» **INSTRUCTIONS**:
**A)** Do the following statements agree with the Foxtel article? Answer yes or no for each, quoting the exact words from the article that decide it.
(i) Foxtel sides with the Free TV commercial broadcasters on removing regulation.
(ii) If Foxtel fails to meet its drama obligations in one reporting period, those obligations are cancelled.
(iii) Foxtel describes itself as the most heavily regulated media business in Australia.
**B)** Answer these questions using the Foxtel article:
(i) Instead of spending on local drama, where does Foxtel want to invest?
(ii) What was Foxtel's submission responding to?
(iii) Which scheme requires Foxtel to spend on new Australian drama programs?
**C)** Write the next part of the Foxtel article, starting after its final sentence.

(SOURCE DOCUMENT)

Foxtel push to drop 10% Drama requirement
Instead of 10% of revenue on local Drama, Foxtel wants to invest across more genres.
Foxtel wants to drop a minimum requirement to invest new Australian drama programs as part of a deregulation of local content.
But it still values the importance of Australian storytelling which resonate with its subscribers.
In its submission to a government option paper on local content, Foxtel aligns with Free TV commercial broadcasters in the removal of regulation. The Subscription TV provider says Foxtel is the most heavily regulated media business in Australia, arguing that the anti-siphoning list, the Australian content expenditure obligation and “significant captioning obligations relative to those imposed on the free to air broadcasters” inhibit their ability to compete with other platforms and broadcasters.
Under the New Eligible Drama Expenditure scheme Foxtel is required to spend at least 10% of total program expenditure on new Australian drama programs. Where it is unable to meet its obligations for one reporting period, these must be carried forward to the subsequent period.

(End SOURCE DOCUMENT)
(DATA LISTING)

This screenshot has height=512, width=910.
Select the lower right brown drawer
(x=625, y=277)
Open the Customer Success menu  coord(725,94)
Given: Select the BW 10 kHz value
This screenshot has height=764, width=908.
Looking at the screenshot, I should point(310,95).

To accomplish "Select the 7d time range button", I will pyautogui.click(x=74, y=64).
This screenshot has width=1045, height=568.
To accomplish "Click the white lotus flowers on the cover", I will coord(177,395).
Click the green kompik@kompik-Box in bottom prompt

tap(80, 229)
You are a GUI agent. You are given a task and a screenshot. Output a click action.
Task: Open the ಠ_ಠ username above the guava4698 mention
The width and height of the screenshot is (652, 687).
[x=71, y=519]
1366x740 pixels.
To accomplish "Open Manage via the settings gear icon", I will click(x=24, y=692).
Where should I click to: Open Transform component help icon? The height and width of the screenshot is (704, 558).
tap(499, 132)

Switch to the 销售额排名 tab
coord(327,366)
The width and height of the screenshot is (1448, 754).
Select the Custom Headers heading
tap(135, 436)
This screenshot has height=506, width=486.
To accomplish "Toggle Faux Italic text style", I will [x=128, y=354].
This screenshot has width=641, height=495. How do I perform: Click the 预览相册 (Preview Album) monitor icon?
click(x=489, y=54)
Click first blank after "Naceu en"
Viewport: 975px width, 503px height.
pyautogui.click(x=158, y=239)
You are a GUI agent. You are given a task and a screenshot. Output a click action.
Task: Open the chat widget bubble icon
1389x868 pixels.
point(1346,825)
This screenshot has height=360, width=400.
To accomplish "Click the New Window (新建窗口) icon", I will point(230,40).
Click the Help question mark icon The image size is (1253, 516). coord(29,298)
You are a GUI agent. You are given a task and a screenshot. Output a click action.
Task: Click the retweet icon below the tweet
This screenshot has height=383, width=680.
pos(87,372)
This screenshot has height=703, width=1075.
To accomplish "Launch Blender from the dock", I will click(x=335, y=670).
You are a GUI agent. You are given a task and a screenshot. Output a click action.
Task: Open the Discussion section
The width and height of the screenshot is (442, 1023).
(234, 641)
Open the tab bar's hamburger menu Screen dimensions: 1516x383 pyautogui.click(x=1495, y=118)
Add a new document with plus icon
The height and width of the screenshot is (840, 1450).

(End DATA LISTING)

» **EXPECTED RESPONSES**:
**A)**
(i) Yes: "Foxtel aligns with Free TV commercial broadcasters in the removal of regulation"
(ii) No: "these must be carried forward to the subsequent period"
(iii) Yes: "Foxtel is the most heavily regulated media business in Australia"

**B)**
(i) Across more genres.
(ii) A government option paper on local content.
(iii) The New Eligible Drama Expenditure scheme.

**C)**
In its submission, Foxtel argues the removal of the NEDE scheme will also allow for flexibility of investment on Australian content across a variety of genres.
“… Foxtel has proven success with Australian drama and the removal of the NEDE scheme does not mean that audiences will no longer see themselves represented on our screens, it simply provides Foxtel the freedom to compete unhindered in the way and manner we see fit,” it noted.
It also wants a review of the $440,000 license fee paid to producers for every hour of local drama, arguing it lacks flexibility.
“The $440,000 per hour licence fee requirement for drama makes sense for a traditional media structure that caters to mass audiences. Subscription television by nature does not adhere to this format, therefore the ‘one size fits all’ approach by Screen Australia results in subscription television services, such as Foxtel, being unable to take advantage of this option. And it is not just subscription broadcasters who do not fit this singular approach to the licence fees,” it stated.
“The model itself means that low cost production models and platforms who do not subscribe to the advertiser-funded mass audience approach are excluded.”
Foxtel, which has recently produced Upright, Lambs of God, Wentworth, Secret City, Mr. Inbetween, Fighting Season and the upcoming The End also noted there is no local content requirement on streaming services such as Netflix, Disney+, Amazon Prime and YouTube Premium.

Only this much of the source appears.